Para domesticar la inconformidad de sus súbditos, las dictaduras suelen valerse de una pléyade de intelectuales a los que paga y mima, amenazando de paso con el ostracismo a aquellos que osen cuestionar la línea oficial. Cuando se trata de controlar el pensamiento de la gente siempre resulta más eficaz la autocensura que la censura directa, y eso lo saben muy bien las dictaduras.
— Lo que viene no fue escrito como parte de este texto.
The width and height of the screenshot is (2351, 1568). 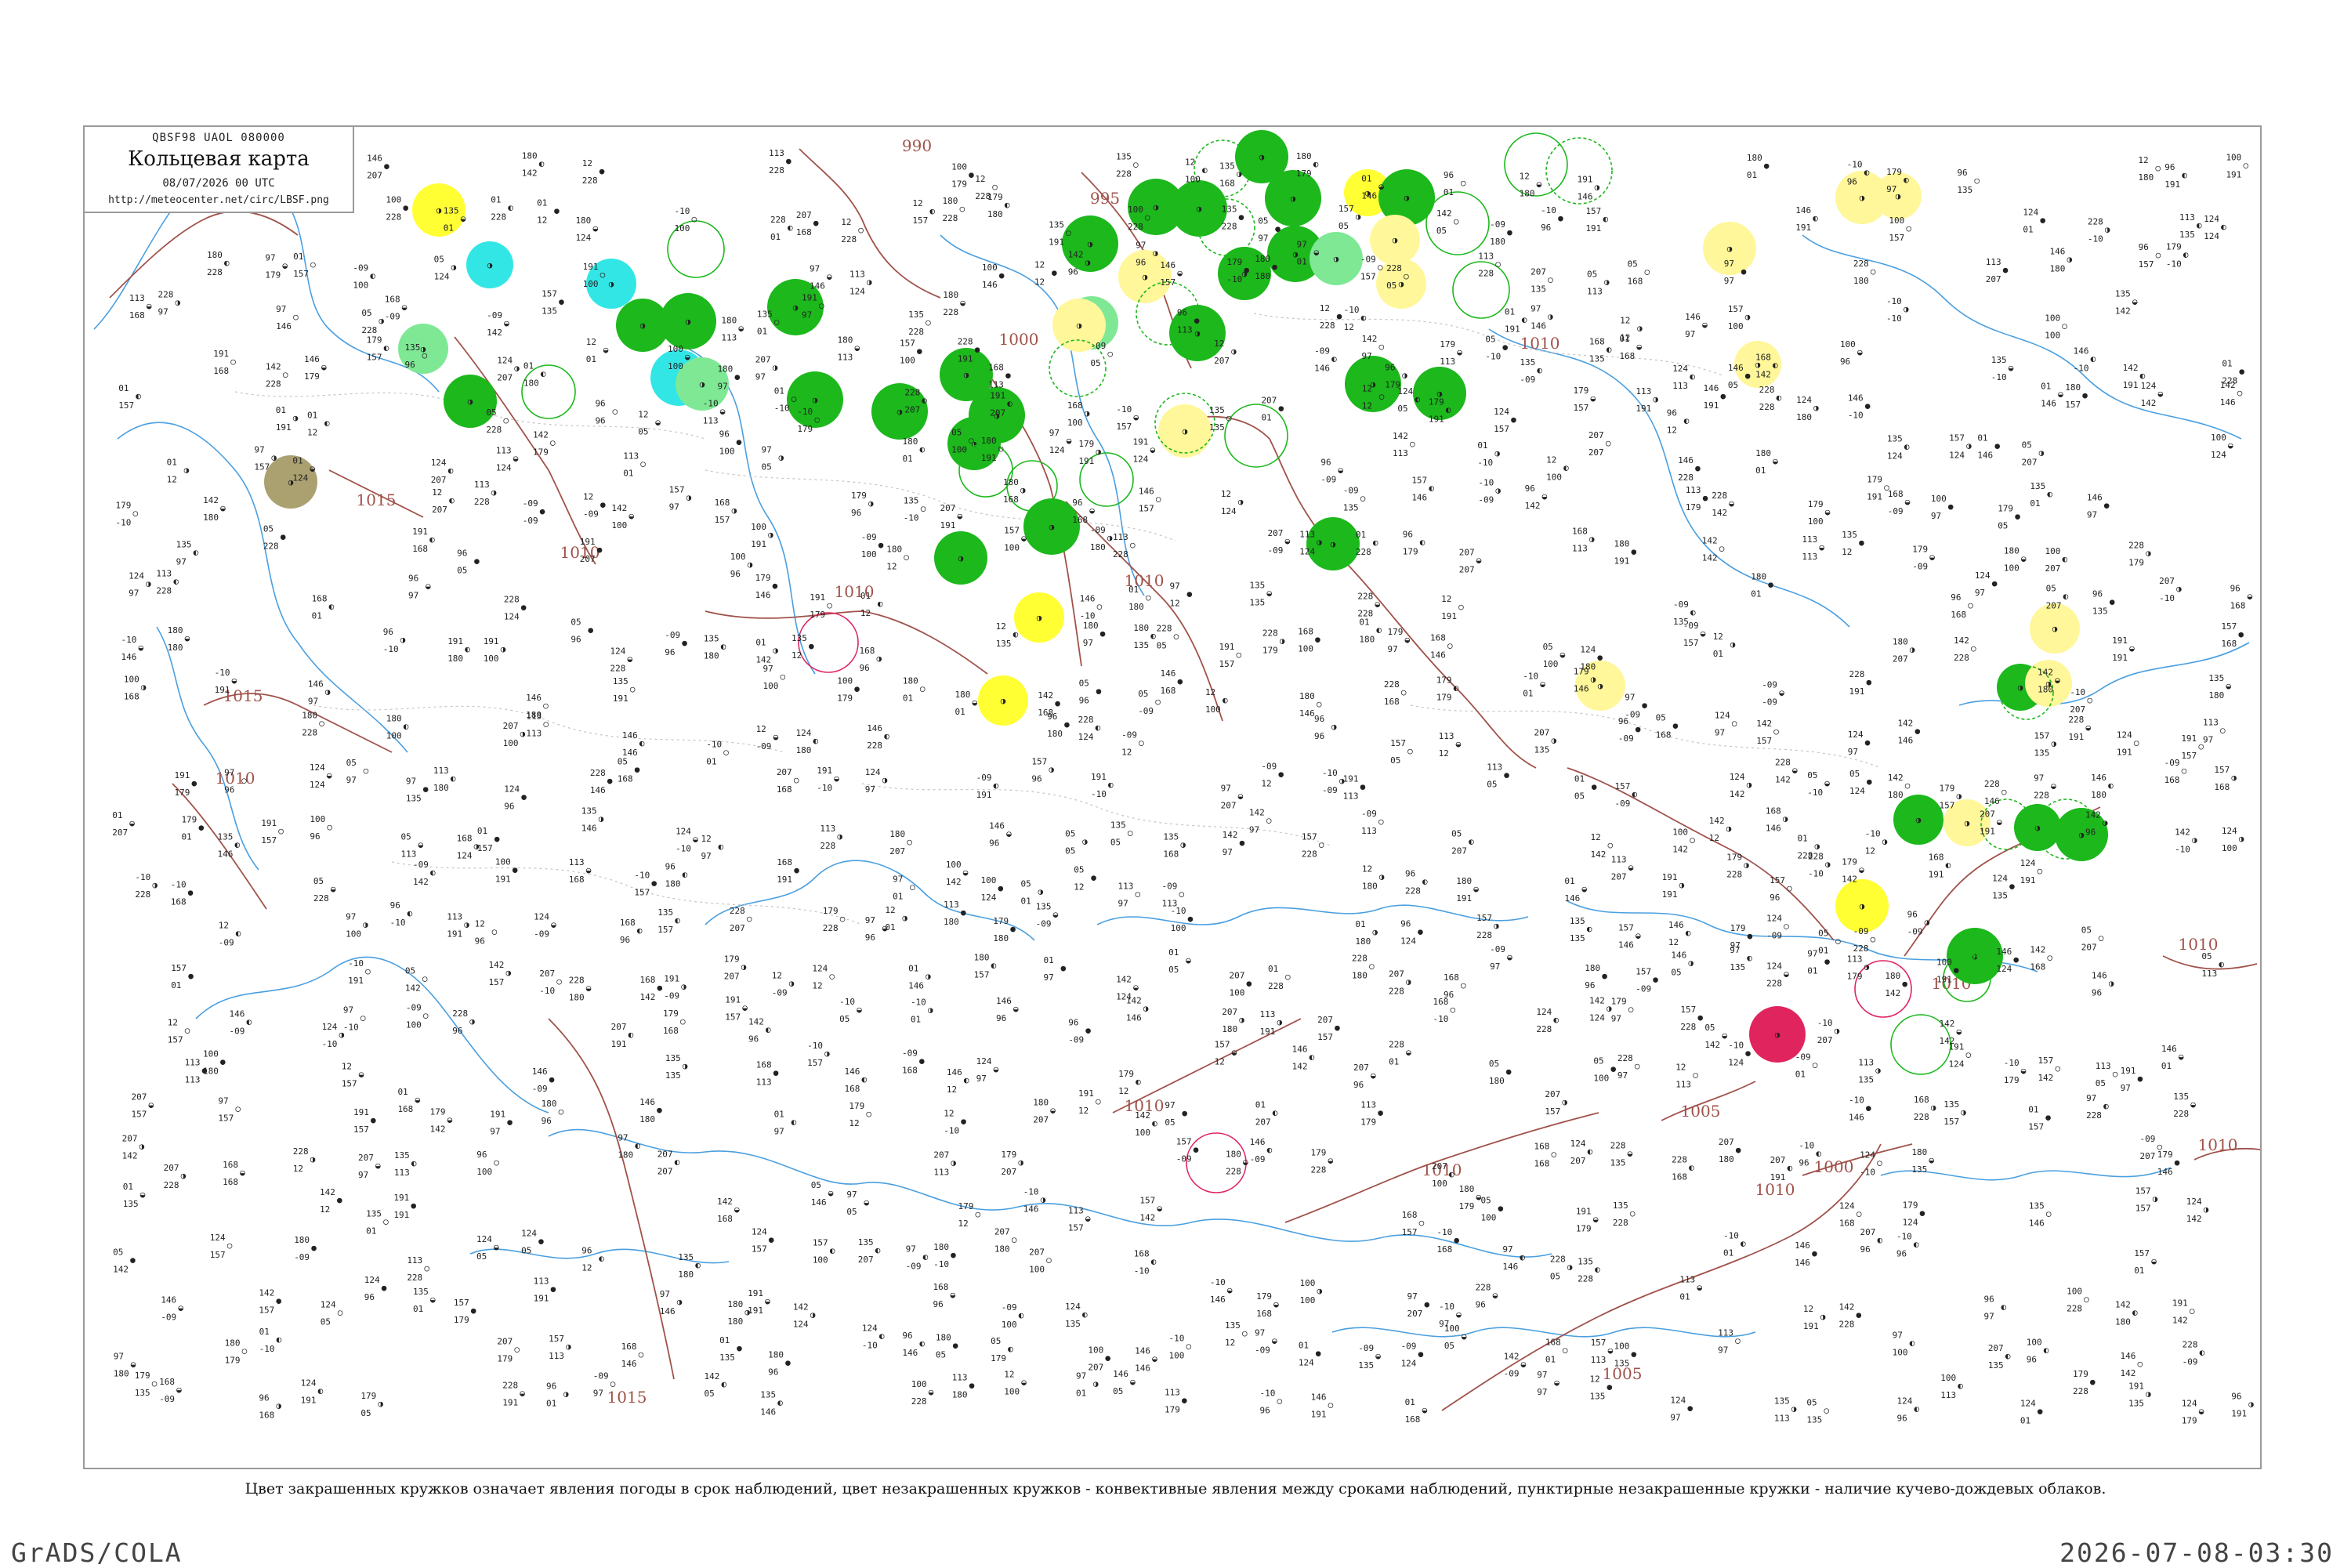 What do you see at coordinates (732, 960) in the screenshot?
I see `station-value-197: 179` at bounding box center [732, 960].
Hace veinte siglos el historiador romano Tácito definió a la autocensura como la dulce inercia: la renuncia a trasgredir la escala de valores vigente con el fin de evitarse conflictos y, si es posible, obtener algún beneficio personal. Al igual que muchos de los intelectuales cubanos residentes en la isla, Tácito vivió en una época sumisa, en la que, para sobrevivir, los inconformes callaban y obedecían.
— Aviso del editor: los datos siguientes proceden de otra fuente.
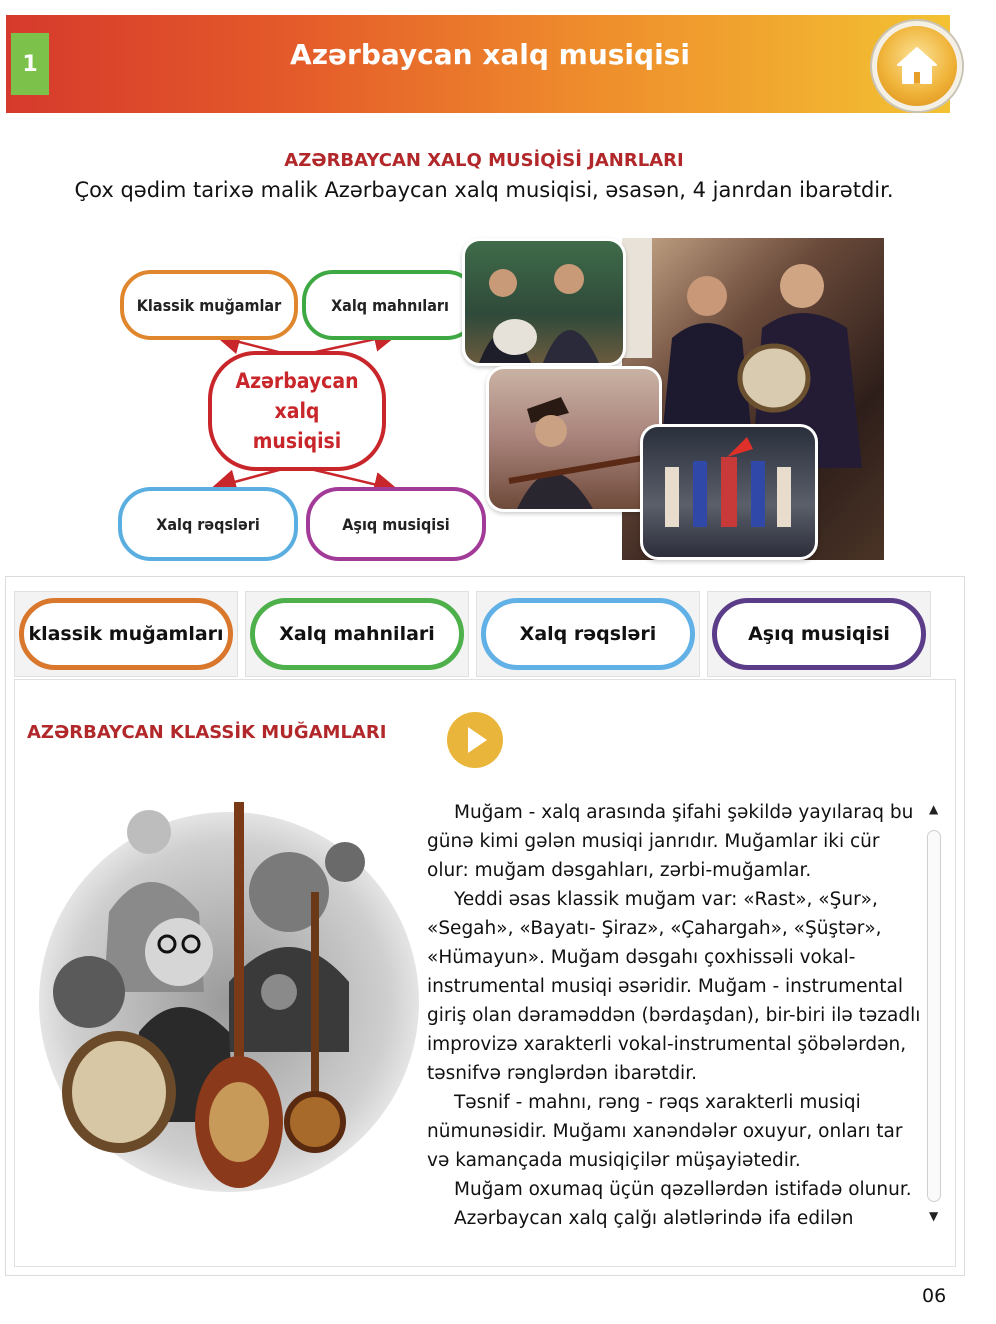  I want to click on tab-ashiq-music-pill: Aşıq musiqisi, so click(819, 634). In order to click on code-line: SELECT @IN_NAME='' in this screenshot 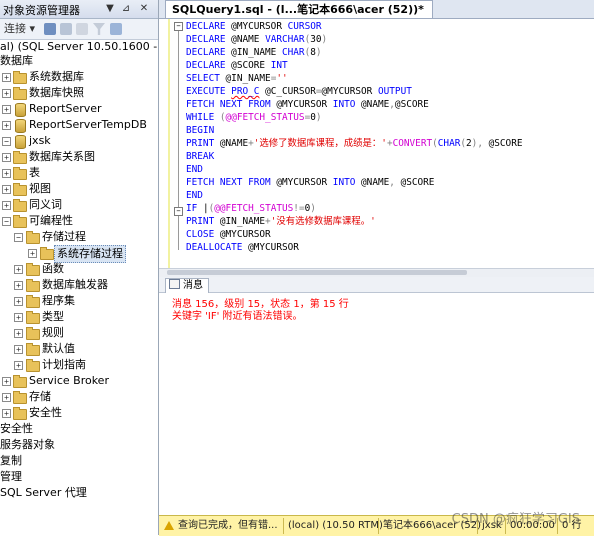, I will do `click(237, 78)`.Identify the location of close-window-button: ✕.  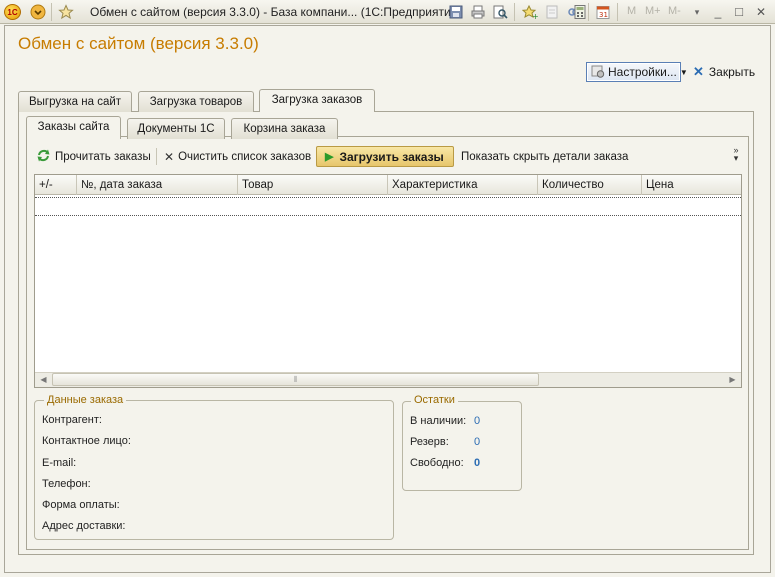
(761, 12).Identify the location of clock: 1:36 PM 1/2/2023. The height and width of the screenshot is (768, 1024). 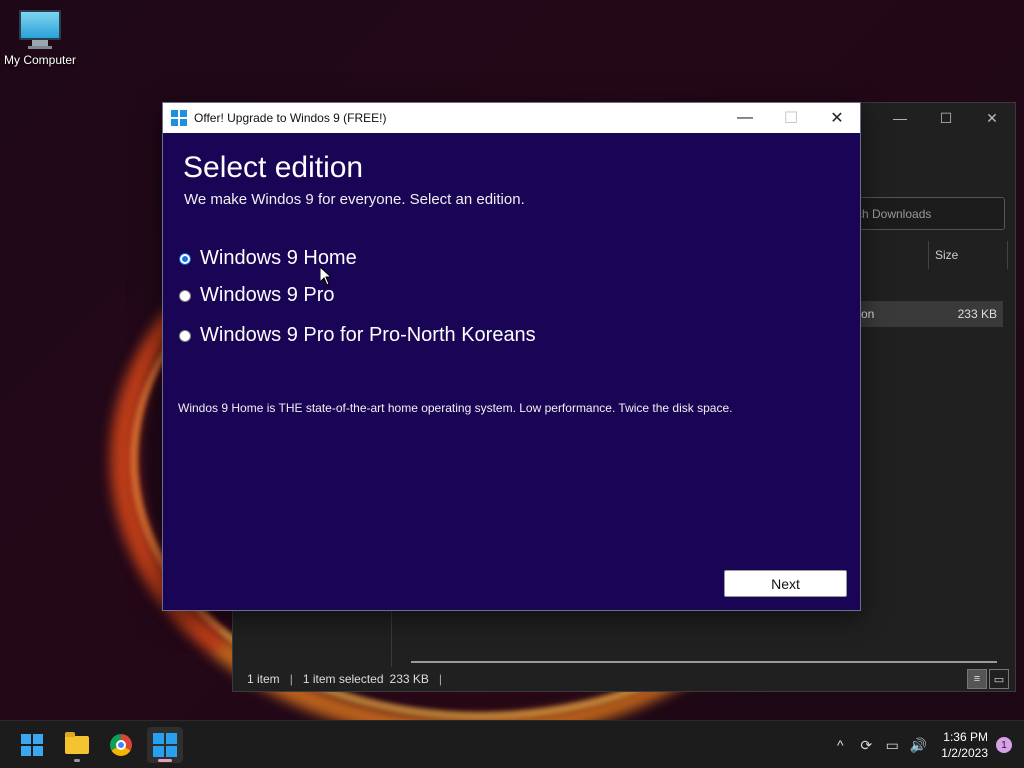
(964, 745).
En Cuba el eje alrededor del cual gravita buena parte de la vida cultural no es solo la omnipresente censura del poder, sino, sobre todo, el miedo interior de sus creadores, que para subsistir dependen literalmente del gobierno. Por esa razón -por ejemplo- muchos de nuestros escritores y periodistas critican con vehemencia, sin conocerlas más que por referencias, situaciones tan terribles como la emigración africana en el Mediterráneo e ignoran olímpicamente el drama de su país; de sus hijos, hermanos y nietos que hoy mismo se juegan la vida atravesando Centroamérica en busca de una esperanza que saben perdida en su patria. Durante más de sesenta años, millones de cubanos han escapado a cualquier otro lugar del mundo dejando atrás una estela incalculable de muertos, dolor, separación, angustia. Pero lo que le interesa a estos intelectuales nuestros es denunciar lo que ocurre en el Mediterráneo -a ocho mil kilómetros de distancia- ocultando lo que ocurre delante de sus ojos, con su propia gente. ¿Cómo calificar a esta actitud?
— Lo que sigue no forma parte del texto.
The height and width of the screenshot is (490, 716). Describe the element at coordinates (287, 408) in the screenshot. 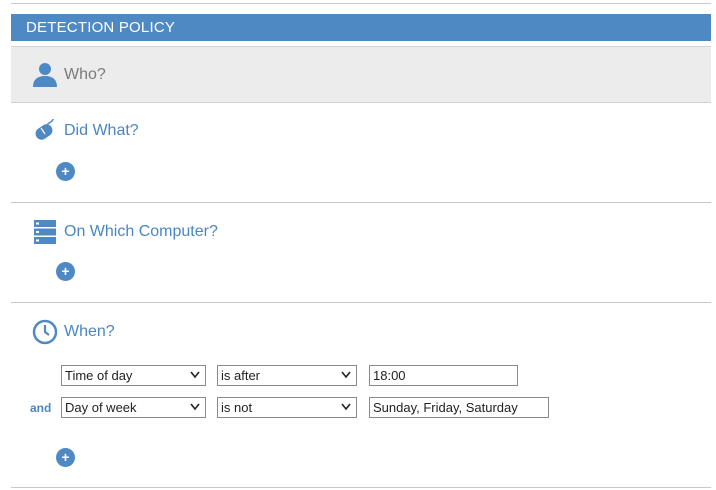

I see `condition-operator-select: is not` at that location. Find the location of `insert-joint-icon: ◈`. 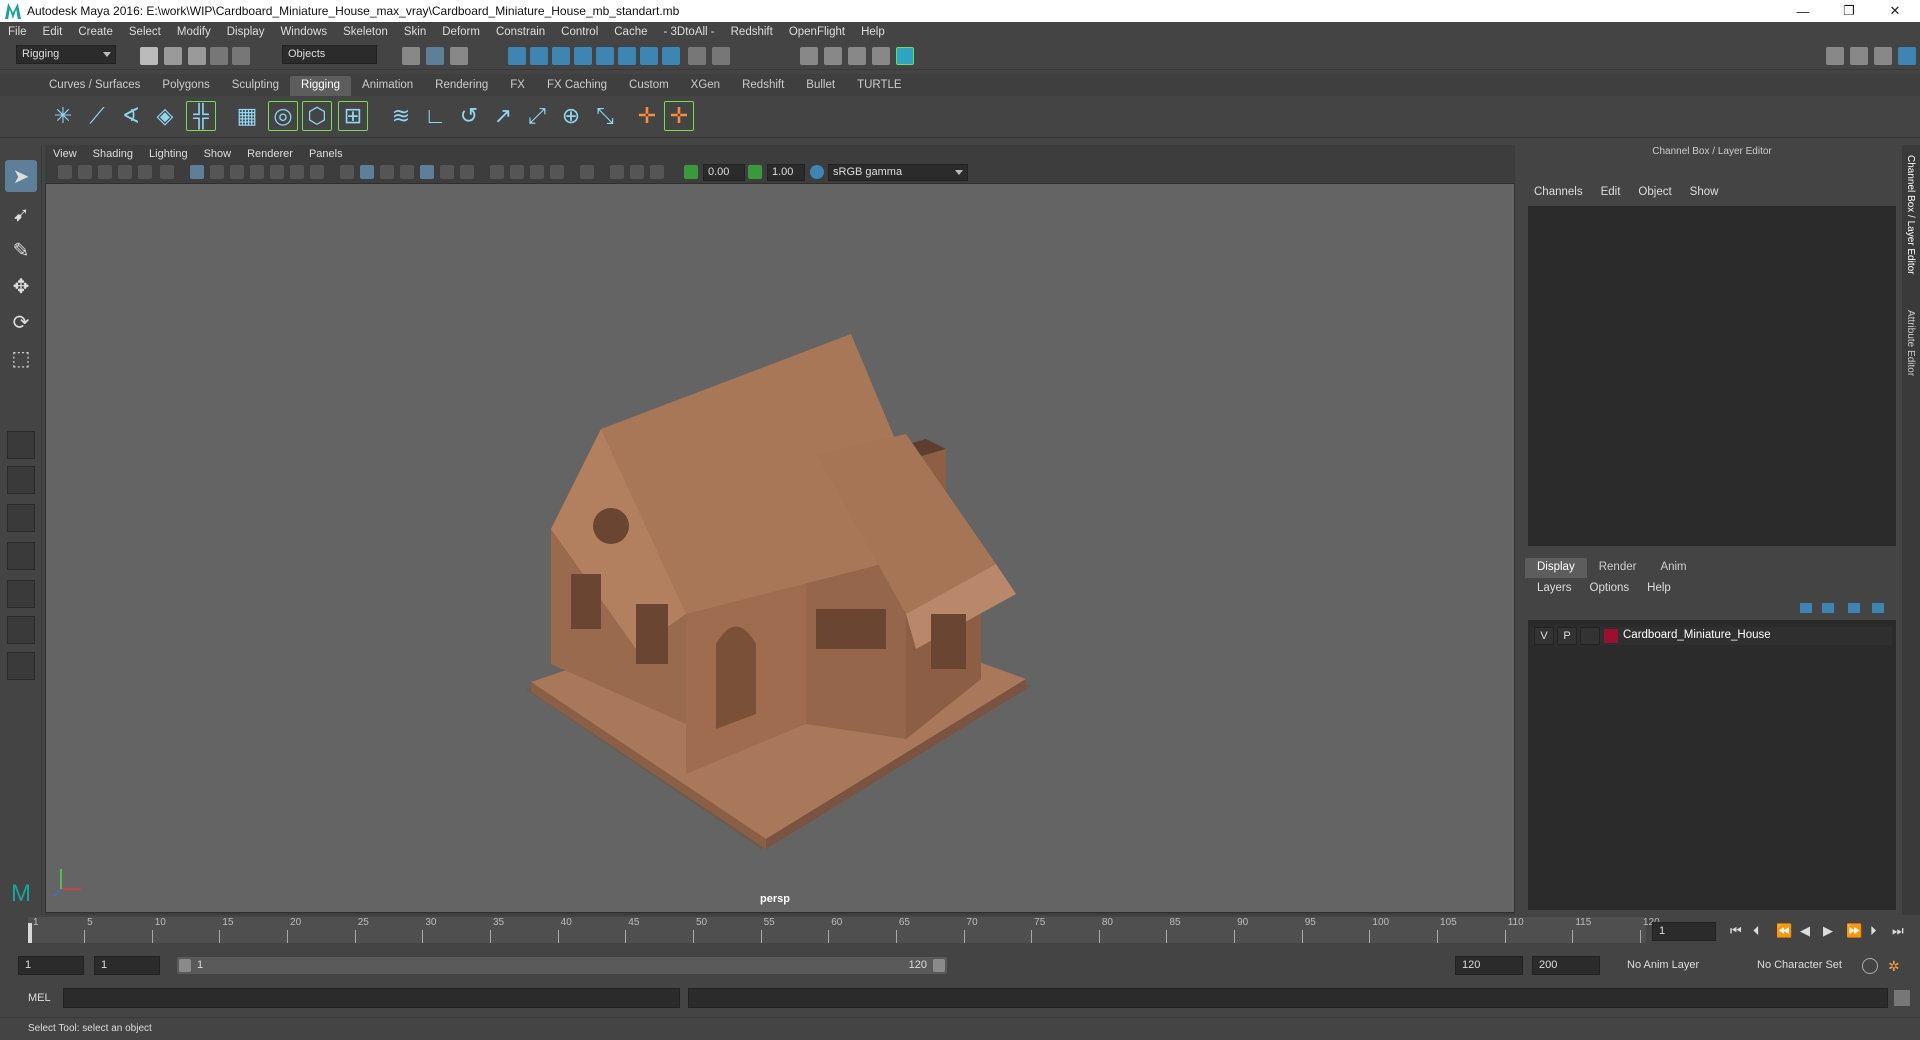

insert-joint-icon: ◈ is located at coordinates (165, 116).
Y lo de la sangría migratoria es solo un ejemplo porque lo mismo puede decirse de la corrupción imperante en la isla, de las crecientes e injustas desigualdades sociales, del desastre crónico de la economía, de la aplastante represión de los disidentes... Señalar con acritud lo malo que ocurre lejos y ocultar con un manto de silencio lo malo que ocurre en la propia casa, ésa parece ser la esencia de la dulce y suicida inercia nacional.
Más que rechazo o repulsión, esta actitud de muchos de nuestros intelectuales lo que me provoca es una enorme pena y tristeza. Porque bien sé que buena parte de ellos, a fuerza de repetirlas con los ojos cerrados, han llegado casi a creerse las mentiras que desde hace demasiadas décadas les dicta el poder.
Por supuesto que cada cual es libre de escribir lo que estime conveniente, y también esclavo de la cobardía que le amordaza. A quién crea que le sirve este sayo, que se lo ponga.